Laboratory of Molecular Cell Biology, Institute of Biochemistry and Cell Biology, Shanghai Institutes for Biological Sciences, Chinese Academy of Sciences, Shanghai 200032, China.
J Neurosci. 2010 Mar 17;30(11):4062-71. doi: 10.1523/JNEUROSCI.2964-09.2010.
GABAergic dysfunction is implicated in a variety of neurodevelopmental and psychiatric disorders. The mechanisms underlying GABAergic differentiation, however, are not well understood. GABA transporter 1 (Gat1; Slc6a1) is an essential component of the GABAergic system, and its ectopic mRNA expression may be responsible for GABAergic malfunction under different pathological conditions. Thus, monitoring the transcriptional regulation of gat1 may help to elucidate the mechanisms that govern the differentiation of GABAergic neurons. In this study, we identified a promoter region that is sufficient to recapitulate endogenous gat1 expression in transgenic mice. A 46 bp cis-regulator in the promoter sequence was responsible for the stimulation of bone morphogenetic protein-2 (BMP2) on gat1 expression in cortical cortex. Furthermore, our study demonstrated that Smad4 and YY1 are physically bound to the element and mediate both the negative and positive regulatory effects in which BMP2 can affect the balance. In summary, we have identified a Smad4/YY1-based bidirectional regulation model for GABAergic gene transcription and demonstrated a molecular cue important for the differentiation of GABAergic neurons.

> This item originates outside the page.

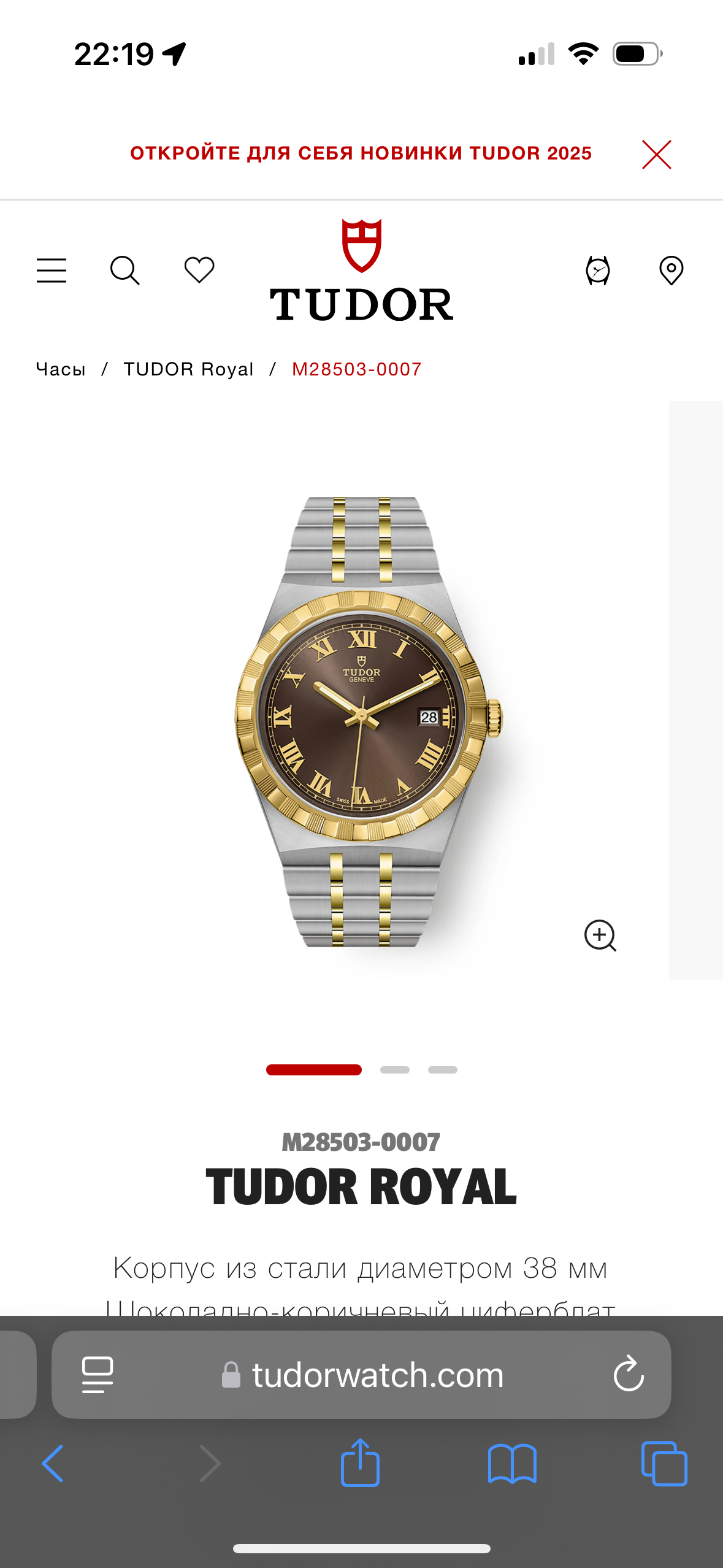The height and width of the screenshot is (1568, 723).
Task: Open Safari bookmarks
Action: pyautogui.click(x=512, y=1464)
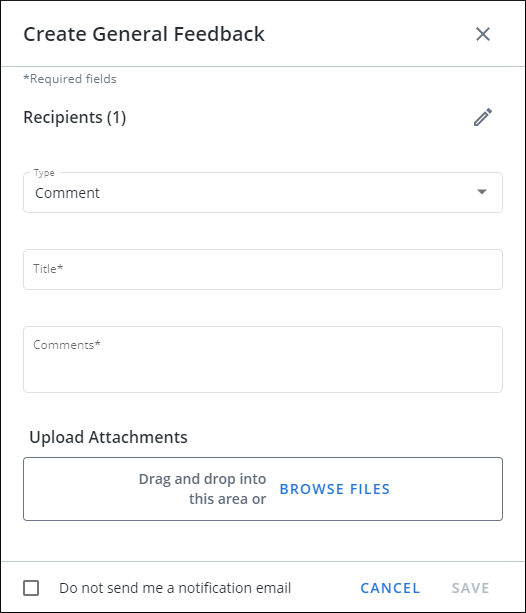
Task: Cancel the feedback form
Action: 390,588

GABA 能神经功能障碍与多种神经发育和精神疾病有关。然而,GABA 能分化的机制尚不清楚。GABA 转运蛋白 1(Gat1;Slc6a1)是 GABA 能系统的重要组成部分,其异位 mRNA 表达可能是不同病理条件下 GABA 能功能障碍的原因。因此,监测 gat1 的转录调控可能有助于阐明调控 GABA 能神经元分化的机制。在这项研究中,我们鉴定了一个启动子区域,该区域足以在转基因小鼠中重现内源性 gat1 的表达。启动子序列中的 46 个碱基对顺式调节元件负责骨形态发生蛋白 2(BMP2)对皮质中 gat1 表达的刺激。此外,我们的研究表明 Smad4 和 YY1 与该元件结合,并介导 BMP2 可以影响平衡的正负调节效应。总之,我们已经确定了一个基于 Smad4/YY1 的 GABA 能基因转录的双向调节模型,并证明了一个对 GABA 能神经元分化很重要的分子线索。